1. Create Proxy Configuration
# Write configuration to /etc/nginx/server_common_conf/myapp_proxy.conf
sudo tee /etc/nginx/server_common_conf/myapp_proxy.conf > /dev/null <<'EOF'
location /myapp/ {
proxy_pass http://127.0.0.1:5000/; # Note the trailing slash
proxy_set_header Host $host;
proxy_set_header X-Real-IP $remote_addr;
proxy_set_header X-Forwarded-For $proxy_add_x_forwarded_for;
proxy_set_header X-Forwarded-Proto $scheme;
}
EOF
2. Reload Nginx
sudo nginx -t && sudo systemctl reload nginx
Access: https:///myapp/ (Note: use HTTPS)
| Command | Purpose |
|---|---|
| sudo nginx -t | Preferred, check all configuration file syntax |
| sudo systemctl status nginx | View Nginx service running status |
| ss -tlnp | grep nginx |
| tail -50 /var/log/nginx/error.log | View recent error logs |
| tail -f /var/log/nginx_config_fixes.log | View system auto-fix logs |
| Issue | Possible Causes & Solutions |
|---|---|
| Configuration not taking effect | Forgot to reload: sudo systemctl reload nginx |
| 502 Bad Gateway | Backend service not running or incorrect port. Check backend service. |
| Location proxy 404 | Path configuration error or using HTTP. Must use HTTPS. |
| Port inaccessible | Port conflict or not listening. Check with ss -tlnp. |
| Configuration rolled back | Severe syntax error. Check /var/log/nginx_config_fixes.log. |
If configuration causes Nginx to fail to start, follow these steps to restore to system default configuration.
sudo systemctl stop nginx
# Remove custom symlinks and proxy configurations
sudo rm -f /etc/nginx/sites-enabled/my_static_site
sudo rm -f /etc/nginx/server_common_conf/myapp_proxy.conf
# Re-link default service
sudo ln -s /etc/nginx/sites-available/rosp_web /etc/nginx/sites-enabled/
sudo nginx -t && sudo systemctl start nginx
# ... above or below proxy_pass and other directives
proxy_http_version 1.1;
proxy_set_header Upgrade $http_upgrade;
proxy_set_header Connection "upgrade";
Proxy to Grafana container (port 3000) and map to /monitoring/ path.
location /monitoring/ {
# rewrite directive removes /monitoring/ prefix from URL
rewrite ^/monitoring/(.*) /$1 break;
proxy_pass http://127.0.0.1:3000;
# ... other proxy_set_header directives ...
}
Note: Some applications (like Grafana) require their own root_url configuration to support subpath access.

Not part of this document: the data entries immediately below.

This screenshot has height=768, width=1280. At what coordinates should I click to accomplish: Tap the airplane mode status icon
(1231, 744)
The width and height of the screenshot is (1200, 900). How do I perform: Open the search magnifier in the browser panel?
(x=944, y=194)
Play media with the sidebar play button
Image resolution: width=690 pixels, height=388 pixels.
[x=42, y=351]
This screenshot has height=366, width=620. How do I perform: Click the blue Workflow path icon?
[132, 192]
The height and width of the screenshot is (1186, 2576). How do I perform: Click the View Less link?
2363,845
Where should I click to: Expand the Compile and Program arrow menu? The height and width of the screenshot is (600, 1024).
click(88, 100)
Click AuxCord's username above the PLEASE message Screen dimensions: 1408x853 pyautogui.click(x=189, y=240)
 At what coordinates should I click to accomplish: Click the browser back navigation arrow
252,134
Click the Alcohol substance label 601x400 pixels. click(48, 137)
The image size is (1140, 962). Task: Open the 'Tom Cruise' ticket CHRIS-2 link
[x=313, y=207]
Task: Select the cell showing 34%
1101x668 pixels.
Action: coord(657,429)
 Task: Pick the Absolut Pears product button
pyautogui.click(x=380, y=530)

Protect path /admin/, requiring username and password for access.
1. Install Tools and Create Password
sudo apt-get update && sudo apt-get install -y apache2-utils
sudo htpasswd -c /etc/nginx/auth.htpasswd admin
# Enter password when prompted
2. Add Authentication in Location Configuration
location /admin/ {
auth_basic "Restricted Area";
auth_basic_user_file /etc/nginx/auth.htpasswd;
# ... proxy_pass and other directives ...
}
Nginx Official Documentation: https://nginx.org/en/docs/
Configuration File Naming: Recommend using descriptive names, such as monitoring_dashboard, rather than app1.
File Permissions: Configuration files (.conf) recommended 644, Web directories recommended 755, Web files recommended 644.